Audit trail has been preserved by the Company as per the statutory requirements for record retention. d The Company has not traded or invested in Crypto currency or Virtual currency during the financial year.

e No proceedings have been initiated or pending against the Company for holding any benami property under the Benami

Transactions [Prohibition] Act, 1988 (45 of 1988) and the rules made thereunder. f The Company has not been declared as willful defaulter by any bank or financial Institution or other lender.

g The Company does not have any charges or satisfaction yet to be registered with Registrar of Companies beyond the

statutory period.

h The Company has complied with the number of layers prescribed under clause [87] of section 2 of the Act read with Companies [Restriction on number of Layers] Rules, 2017.

i No Scheme of Arrangements has been approved by the Competent Authority in terms of sections 230 to 237 of the Companies Act, 2013.

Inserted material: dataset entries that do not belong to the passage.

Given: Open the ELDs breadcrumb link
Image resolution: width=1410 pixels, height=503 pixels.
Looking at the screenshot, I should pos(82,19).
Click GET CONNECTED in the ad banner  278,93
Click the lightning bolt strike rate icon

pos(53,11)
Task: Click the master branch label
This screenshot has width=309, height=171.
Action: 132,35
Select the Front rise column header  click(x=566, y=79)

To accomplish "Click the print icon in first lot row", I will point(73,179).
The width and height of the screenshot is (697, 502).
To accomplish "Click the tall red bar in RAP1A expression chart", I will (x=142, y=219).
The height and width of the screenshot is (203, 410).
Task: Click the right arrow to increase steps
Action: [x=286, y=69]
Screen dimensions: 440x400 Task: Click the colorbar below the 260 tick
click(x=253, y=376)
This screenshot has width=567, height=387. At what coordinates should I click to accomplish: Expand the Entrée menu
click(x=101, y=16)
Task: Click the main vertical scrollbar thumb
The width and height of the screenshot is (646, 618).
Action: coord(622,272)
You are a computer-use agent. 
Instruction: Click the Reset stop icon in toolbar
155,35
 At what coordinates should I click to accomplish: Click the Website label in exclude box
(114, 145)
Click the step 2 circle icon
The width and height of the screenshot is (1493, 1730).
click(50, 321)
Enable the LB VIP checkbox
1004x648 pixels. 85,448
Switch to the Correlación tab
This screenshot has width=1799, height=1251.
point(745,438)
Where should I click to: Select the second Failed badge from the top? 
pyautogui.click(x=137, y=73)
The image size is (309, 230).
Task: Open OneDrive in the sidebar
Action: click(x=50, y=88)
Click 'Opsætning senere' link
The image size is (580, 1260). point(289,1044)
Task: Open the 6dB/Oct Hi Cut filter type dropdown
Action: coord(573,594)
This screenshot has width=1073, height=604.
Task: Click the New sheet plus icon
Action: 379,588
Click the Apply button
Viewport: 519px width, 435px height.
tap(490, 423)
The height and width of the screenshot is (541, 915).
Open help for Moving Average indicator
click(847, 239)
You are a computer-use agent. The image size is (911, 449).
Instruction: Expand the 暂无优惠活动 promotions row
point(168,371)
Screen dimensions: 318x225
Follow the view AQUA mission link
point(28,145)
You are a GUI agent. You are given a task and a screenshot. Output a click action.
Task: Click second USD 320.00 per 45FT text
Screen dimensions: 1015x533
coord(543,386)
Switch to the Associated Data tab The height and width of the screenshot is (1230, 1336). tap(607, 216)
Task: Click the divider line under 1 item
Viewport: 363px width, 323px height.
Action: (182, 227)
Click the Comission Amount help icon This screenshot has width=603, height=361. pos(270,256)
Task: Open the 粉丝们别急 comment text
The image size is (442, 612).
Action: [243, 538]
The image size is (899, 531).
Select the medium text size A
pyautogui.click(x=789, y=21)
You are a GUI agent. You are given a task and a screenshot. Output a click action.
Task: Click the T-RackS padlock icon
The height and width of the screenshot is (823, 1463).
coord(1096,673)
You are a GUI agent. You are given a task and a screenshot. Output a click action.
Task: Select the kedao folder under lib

j The Company does not have any transaction which is not recorded in the books of accounts that has been surrendered or disclosed as income during the year in the tax assessments under the Income Tax Act, 1961 [such as, search or survey or any other relevant provisions of the Income Tax Act, 1961].

NOTE: 50-DISCLOSURE OF TRANSACTIONS WITH STRUCK OFF COMPANIES:

The Company did not have any material transaction with companies struck off under Section 248 of the Companies Act, 2013 or Section 560 of Companies Act, 1956 during the current and previous financial year.

NOTE: 51:

Pursuant to the Business Transfer Agreement [BTA] entered into by the Company with Watson Pharma Private Limited [Watson] on November 29, 2022, the transaction of acquisition of one of the business undertakings of Watson on a going concern basis by way of slump sale, at a lump-sum cash consideration of ' 468 Million by the Company had been completed on August 8, 2023.

Business undertaking of Watson is engaged in the business of developing, manufacturing, marketing and sale of APIs. This acquisition will help the Company to expand its presence in the APIs space through increase in product pipeline and manufacturing capacity.

The excess of the fair value of assets acquired over the acquisition cost paid has been attributed to Capital Reserve.

The standalone financial statement for the year ended March 31, 2024 include the operations of the acquired business undertaking of Watson for the period from August 8, 2023.

NOTE: 52-ASSETS CLASSIFIED AS HELD FOR SALE:

The Board of Directors of the Company, at its meeting held on May 2, 2024, approved to enter into a Share Purchase Agreement [SPA] amongst the Company, Bayer Zydus Pharma Private Limited [BZPPL] and Bayer Pharmaceuticals Private Limited [BPPL] to sell its entire holding of 12,499,999 equity shares [representing 24.99998% of the total paid-up share capital] of BZPPL to BPPL. The said transaction of transfer of shares was completed on May 6, 2024. Post completion of the said transaction, the Company does not hold any shares of BZPPL.

In accordance with Ind AS 105 “Non-Current Assets held for Sale and Discontinued Operations”, investment in BZPPL was classified as “Assets held for sale” from Investments and disclosed separately at the lower of its carrying value and fair value less costs to sell as at March 31, 2024.

NOTE: 53:

Figures of previous year have been regrouped/ reclassified to conform to current year's classification.